=== WHAT THE EXERCISE ASKS ===
Find the "Task: Click the twitter stream name heading" line in the records below and repeat it and every later line exactly, up to the last; do not include pictures.
*** INFORMATION SHOWN Section Begins ***
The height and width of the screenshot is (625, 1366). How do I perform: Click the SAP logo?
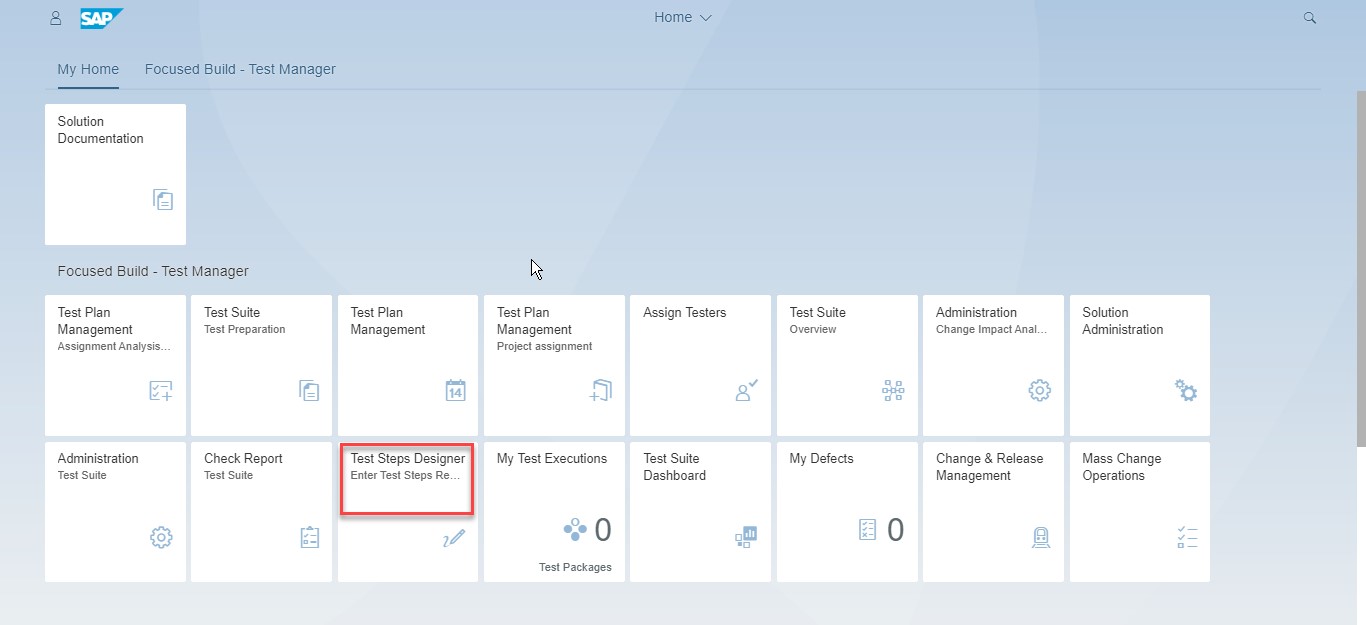pyautogui.click(x=102, y=18)
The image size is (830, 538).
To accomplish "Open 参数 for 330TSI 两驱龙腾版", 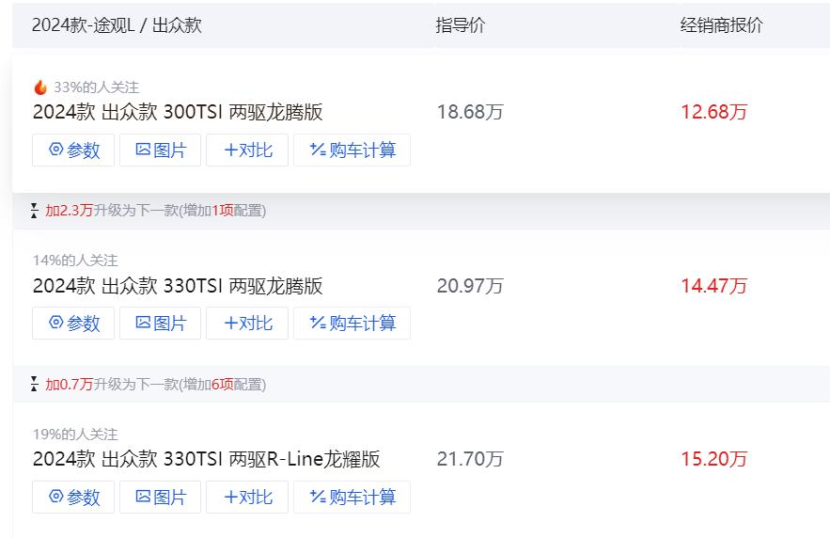I will [73, 323].
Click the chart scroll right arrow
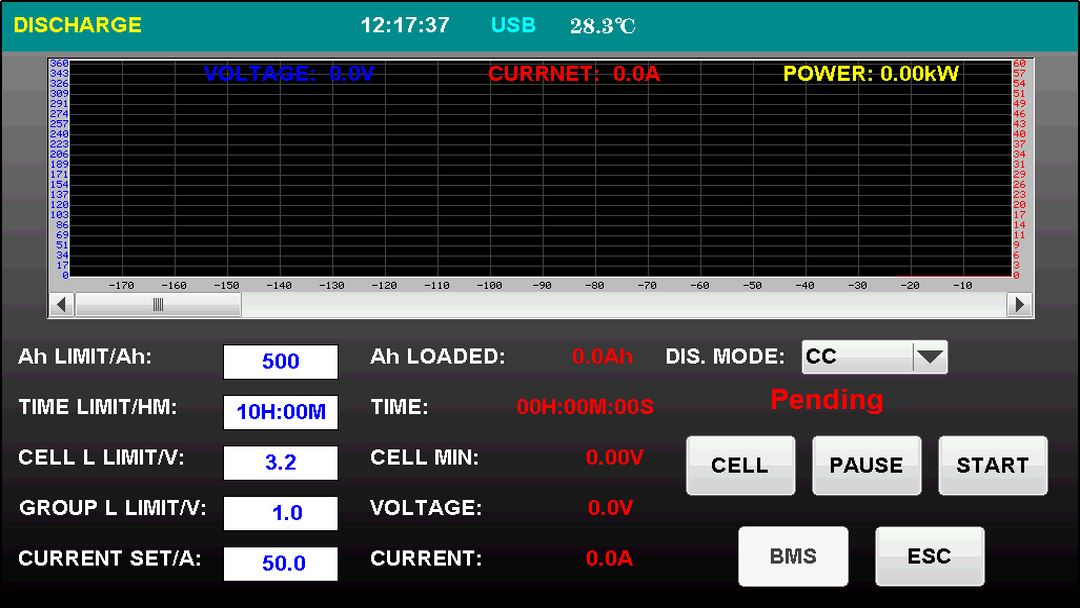1080x608 pixels. point(1019,304)
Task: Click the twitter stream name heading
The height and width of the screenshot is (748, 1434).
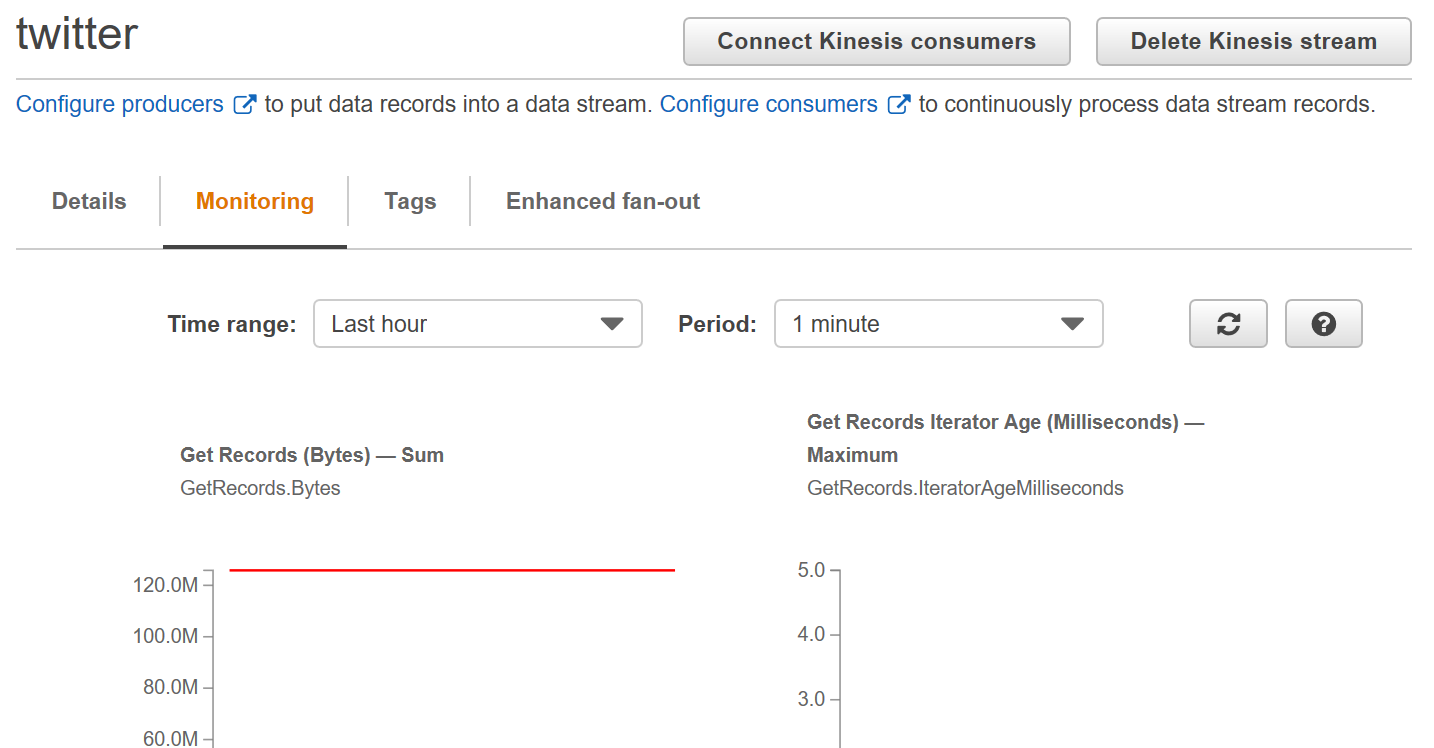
*** INFORMATION SHOWN Section Ends ***
=== WORKED SOLUTION ===
Task: Click the twitter stream name heading
The height and width of the screenshot is (748, 1434).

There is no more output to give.